Ethical hackers’ community needed to prevent AI crisis

Science & Technology

Ethical hackers’ community needed to prevent AI crisis

December 10, 2021

5 MIN READ

A+

A-

New research led by the University of Cambridge’s Centre for the Study of Existential Risk (CSER) has recommended a new call to action in order to earn the trust of the governments and the public.

The study has been published in the ‘Science Journal’.

They said that companies building intelligent technologies should harness techniques such as “red team” hacking, audit trails and “bias bounties” – paying out rewards for revealing ethical flaws – to prove their integrity before releasing AI for use on the wider public.

Otherwise, the industry faced a “crisis of trust” in the systems that increasingly underpin our society, as the public concerned continued to mount over everything from driverless cars and autonomous drones to secret social media algorithms that spread misinformation and provoked political turmoil.

The novelty and “black box” nature of AI systems, and ferocious competition in the race to the marketplace, had hindered the development and adoption of auditing or third-party analysis, according to lead author Dr Shahar Avin of CSER.

The experts argued that incentives to increase trustworthiness should not be limited to regulation, but must also come from within an industry yet to fully comprehend that public trust is vital for its own future – and trust is fraying.

The new publication put forward a series of “concrete” measures that they said should be adopted by AI developers.

“There are critical gaps in the processes required to create AI that has earned public trust. Some of these gaps have enabled questionable behaviour that is now tarnishing the entire field,” said Avin.

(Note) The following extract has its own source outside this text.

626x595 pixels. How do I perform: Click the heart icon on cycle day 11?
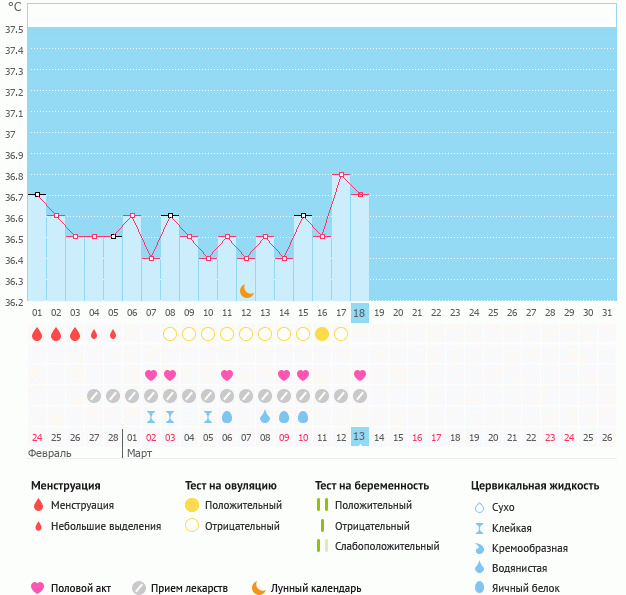[x=227, y=375]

“We are starting to see a public backlash against technology. This ‘tech-lash’ can be all-encompassing: either all AI is good or all AI is bad. Governments and the public need to be able to easily tell apart between the trustworthy, the snake-oil salesmen, and the clueless,” Avin said.

“Once you can do that, there is a real incentive to be trustworthy. But while you can’t tell them apart, there is a lot of pressure to cut corners,” Avin added.

Co-author and CSER researcher Haydn Belfield said, “Most AI developers want to act responsibly and safely, but it’s been unclear what concrete steps they can take until now. Our report fills in some of these gaps.”

The idea of AI “red teaming” – sometimes known as white-hat hacking – took its cue from cyber-security.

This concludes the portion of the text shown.